#### [Aim of the task]
Please set down each of the records below word for word, with no changes.

#### [Source records]
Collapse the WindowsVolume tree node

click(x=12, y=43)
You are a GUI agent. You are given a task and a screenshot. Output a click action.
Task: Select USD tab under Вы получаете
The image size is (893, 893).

#### [Completed task]
Collapse the WindowsVolume tree node

click(x=12, y=43)
You are a GUI agent. You are given a task and a screenshot. Output a click action.
Task: Select USD tab under Вы получаете
The image size is (893, 893).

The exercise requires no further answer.